M. Zerbo a tenté de faire invalider le contrat de prêt et de blâmer le courtier hypothécaire au dossier. Mais la juge Marie-Claude Lalande n’a pas été tendre avec lui, affirmant que son témoignage n’était « pas crédible ».

« Il ressort du témoignage de Zerbo que tout ce qu’il voulait, même rendu au procès, c’était d’acheter du temps pour trouver un nouveau financement », un comportement « sanctionnable » quand il étire inutilement des procédures judiciaires. Elle l’a d’ailleurs condamné à verser 2000 $ au prêteur pour abus de procédure.
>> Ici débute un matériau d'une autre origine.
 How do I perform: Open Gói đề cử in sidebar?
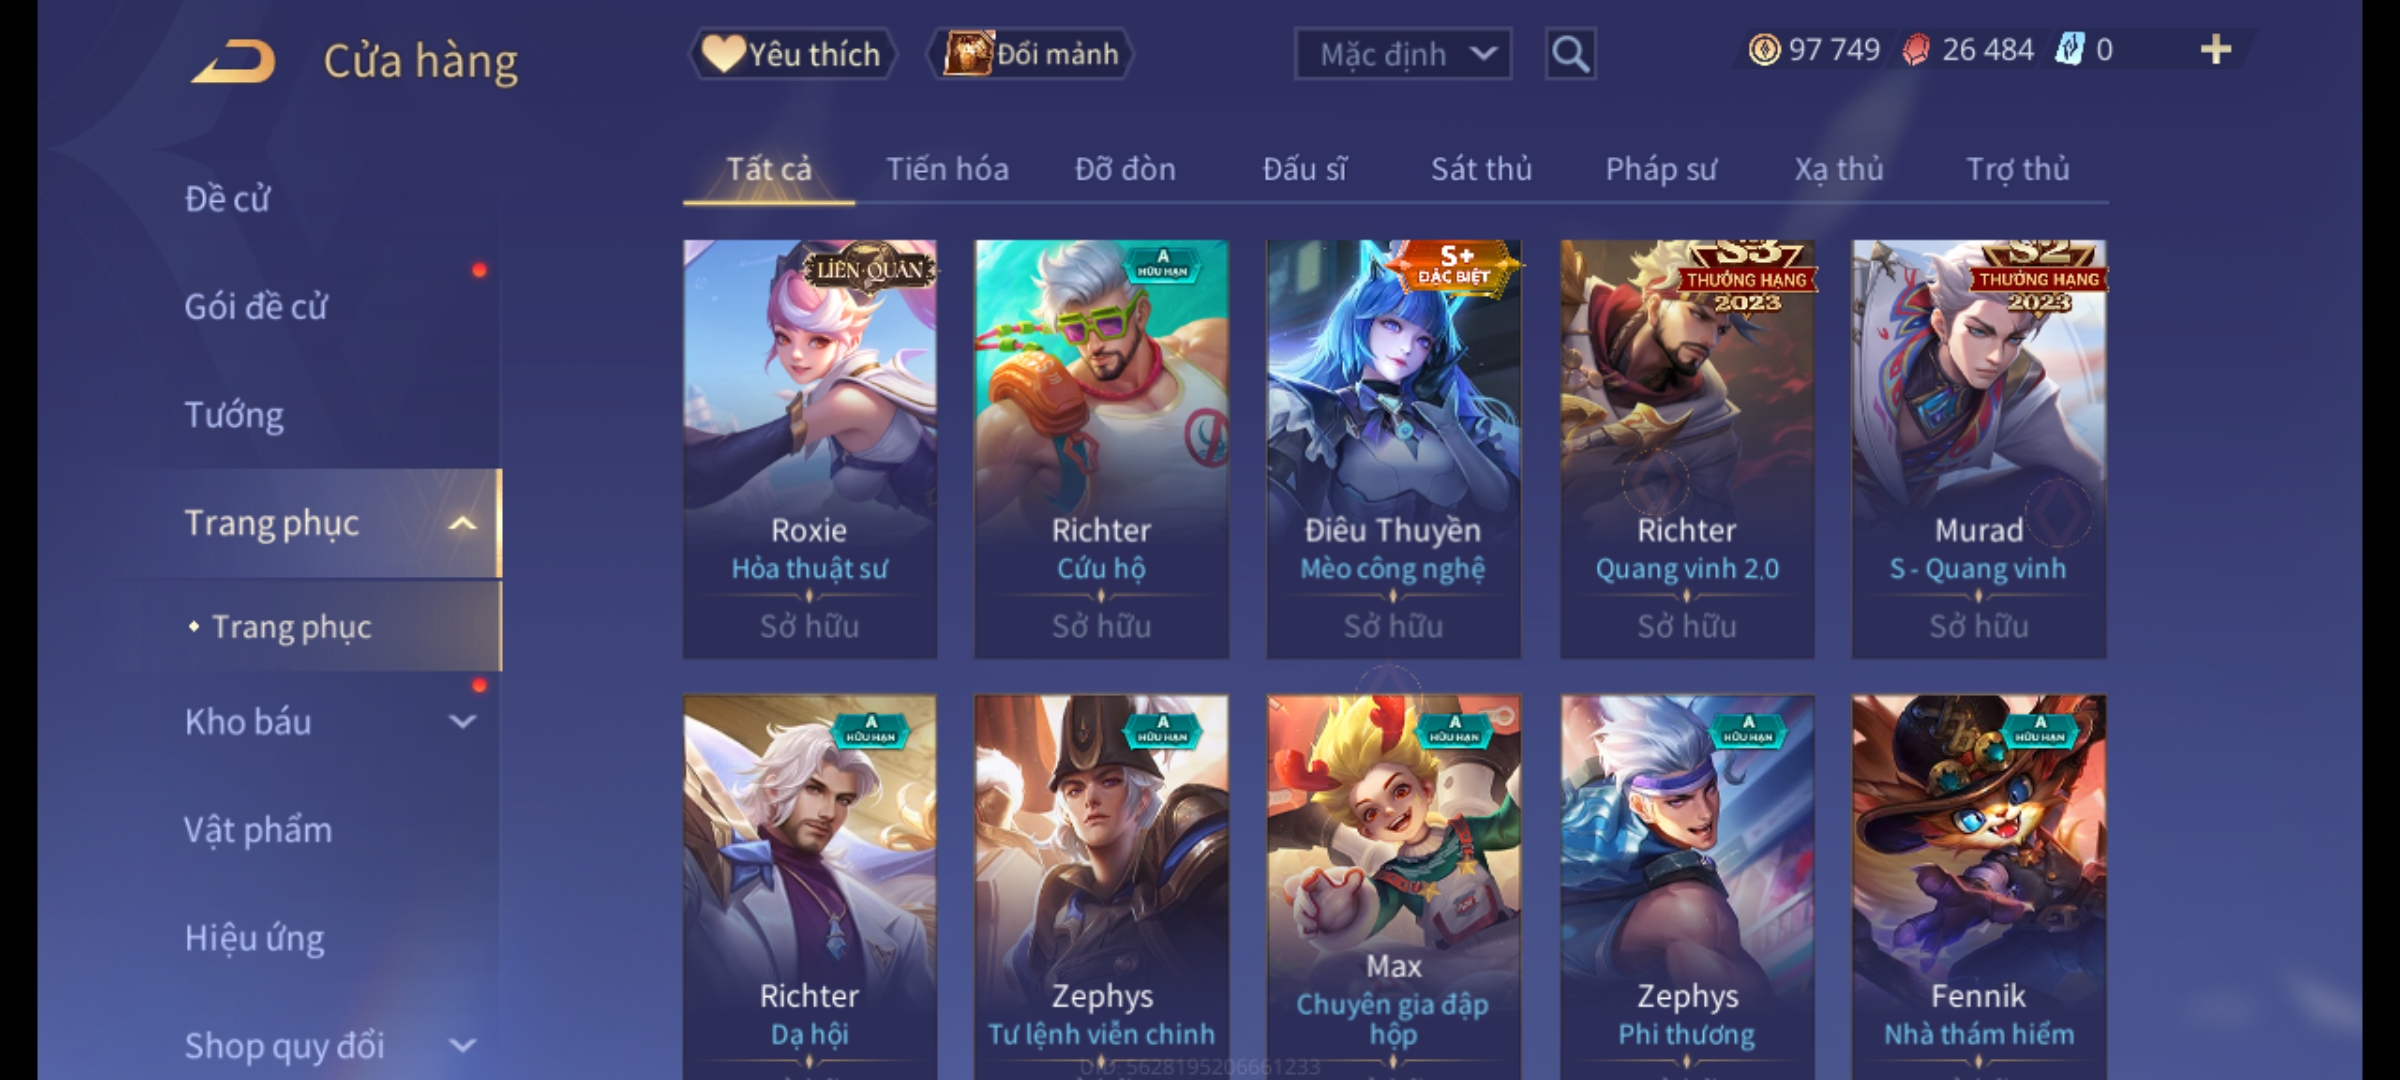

Ce jugement « ne remet aucunement en cause [les] compétences [de M. Zerbo] à titre de président de la CSEM », a fait valoir le conseiller en communications de l’organisation dans un courriel. « Sachez par ailleurs pour information que la valeur de son parc immobilier excède largement celle du prêt sur lequel porte le jugement auquel vous faites référence. »

Qu’est-ce que la CSEM ?

Peu connue, la CSEM est pourtant un joueur important dans les rues de la métropole. Elle est en effet responsable d’une importante partie des chantiers afin d’entretenir ses conduites souterraines s’étendant sous 770 km de rues. La majeure partie du réseau de la CSEM se trouve en effet sous terre, un autre héritage de sa création au début du XXe siècle. Un incendie majeur à Baltimore en 1904 avait incité Montréal à enfouir ses câbles. La CSEM a été créée six ans plus tard. C’est le gouvernement du Québec qui nomme le président de l’organisation. Aujourd’hui, la majeure partie de ses infrastructures consistent en des conduites souterraines dans lesquelles circulent des câbles électriques d’Hydro-Québec ou de ceux de télécommunications, comme Vidéotron. Le réseau de distribution de gaz naturel d’Énergir est toutefois complètement distinct.